The rocket strikes come just over a week before Israel holds a parliamentary election, and could influence the outcome by making the Gaza offensive appear less successful. That could erode support for candidate Tzipi Livni, the foreign minister and one of the leaders behind the operation. Livni has replaced Olmert as head of the centrist Kadima party and is the only serious challenger to the front-runner, hardline Likud leader Benjamin Netanyahu, according to opinion polls.
Netanyahu has been campaigning on a hardline platform that calls for a tough stance against Hamas, and he stands to benefit if Israelis conclude that the offensive failed to achieve its goal of making residents of southern Israel safer.
Since ending the offensive, Israel has conducted retaliatory strikes and pounded tunnels Hamas uses to smuggle in weapons from Egypt. Israeli forces have also shot and killed three men who Palestinians identified as farmers along the Gaza-Israel border.
One of Israel’s concerns is that Hamas could continue smuggling weapons into Gaza through tunnels under the Egypt border.

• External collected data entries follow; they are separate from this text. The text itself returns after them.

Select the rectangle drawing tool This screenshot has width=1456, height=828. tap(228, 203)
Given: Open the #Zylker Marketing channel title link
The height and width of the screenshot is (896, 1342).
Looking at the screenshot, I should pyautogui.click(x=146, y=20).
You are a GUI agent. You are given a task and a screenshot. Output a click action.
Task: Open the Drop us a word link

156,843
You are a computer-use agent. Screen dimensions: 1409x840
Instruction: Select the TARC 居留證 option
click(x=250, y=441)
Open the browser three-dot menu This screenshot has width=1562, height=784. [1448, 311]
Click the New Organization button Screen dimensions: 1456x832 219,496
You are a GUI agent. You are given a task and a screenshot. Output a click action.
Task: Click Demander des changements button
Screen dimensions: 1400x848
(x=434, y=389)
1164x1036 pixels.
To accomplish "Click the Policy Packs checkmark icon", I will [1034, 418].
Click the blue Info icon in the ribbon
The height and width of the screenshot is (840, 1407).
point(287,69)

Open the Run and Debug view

The smuggling allowed the group to obtain longer-range rockets that now have about one-eighth of Israel’s population in range. Israel is pushing Egypt to do more to crack down on the flow of weapons, and internationally backed anti-smuggling efforts are at the center of attempts to win a lasting cease-fire in Gaza.
Gaza is struggling to recover from the three-week offensive, which left about 1,300 people dead. Thirteen Israelis were killed, including three civilians.